For this, his first recording date, Louis found himself a similarly impressive list of names to serve as teammates. Buckshot La Funke (of the Florida La Funkes) is one of the modern alto giants and has been described by Nat Adderley as “my favorite soloist and main influence.” Tommy Flanagan, of the Detroit Flanagans, has spent most of the past year or so with the J.J. Johnson Quintet while Duke Jordan, his alternate, has worked around New York with Cecil Payne et al, as has Art Taylor. Doug Watkins has been a colleague of Flanagan in the J.J. combo.

It will not take you long to discern, on the strength of these sides, what it was that Alfred Lion found in Louis Smith to give him the same faith he had in Brownie, in Horace Silver and Lee Morgan and all the many others whose careers he has helped. On the very first track, a medium-fast minor theme entitled Tribute to Brownie, Louis inaugurates the session with some thirty measures of free-wheeling ad lib horn accompanied only by Taylor’s percussion. The perfect timing of his sequences of eighth notes, the skillful use of the appoggiatura, the casual incorporation of a cycle-of-fifths thought, the swinging confidence of the phrasing – all testify immediately to a degree of musicianship and maturity not too often found among newcomers.

As the listener makes his way through the rhythmically buoyant territory of Louis Smith’s first LP grooves, he will find answered all the questions that may have been stirring in his subconscious. Can he play funky? Dig the first five choruses of Brill’s Blues. Can he write interesting lines? Hear what he did with the Indiana changes on Ande, which he says was “written and named for my wife, who is a devoted jazz lover and my inspiration.” Can he handle a ballad? The answer is provided by his treatment of Star Dust, a challenging piece of material in that everything conceivable would seem to have been said about it in a hundred previous interpretations on record; for Louis it represents a chance to show that restrained and tasteful melodic variations on a theme are just as important and effective a part of his musical personality as the ability to swing thoughtfully and originally on a fast-moving set of chords.

Then there are the two originals with which the second side continues – the moderato South Side, partly unison and partly voiced, in which the sympathetic vibrations between Smith and Buckshot make for a beautifully rounded opening chorus; and the swift, ingenious reworking of the perennial twelve-measure pattern on Val’s Blues.

Lest it be assumed that in our enthusiasm for Mr. Smith we have failed to observe the operations of his fellow-conspirators, or that in Blue Note’s own ecstasy he was allotted all the solo item, it must be reported here that everyone else involved is thoroughly represented.
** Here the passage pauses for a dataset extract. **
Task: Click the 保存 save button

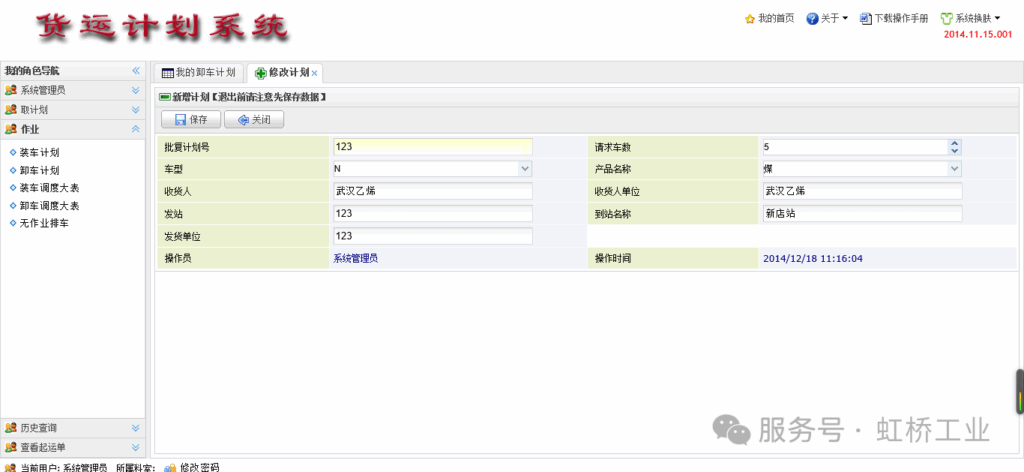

Buckshot, scattering his cartridges throughout the battle lines, is especially effective when dealing in sixteenth-note hand-grenades on South Side. Both pianists are accorded space compatible with their merits. Flanagan offers a discreetly efficient backing to Louis on Star Dust and covers some spirited solo ground on Ande and Val’s Blues; Jordan on Brill’s plays the kind of slow, single-line blues I have always felt shows him at his best, and is no less capable in his solo contributions to Brownie and South Side. Taylor, though functioning mainly as an inventive sectional backstop throughout, is heard in some felicitous fours with the horns on Val’s Blues and Ande; Watkins, though also serving mainly in the section, grabs the spotlight for one of his relatively rare recorded solos on South Side and walks awhile on Val’s Blues.

These are, of course, merely extra added attractions. Most of those who invest in this disc will do so on the strength of the new name it introduces. Bearing min mind that this is Louis Smith’s first record date, conscious too of Blue Note’s previous record in the presentation of new talents, they will listen for evidence of the sounds that produced this faith in Louis Smith as a star of the next jazz generation, and they will be richly rewarded.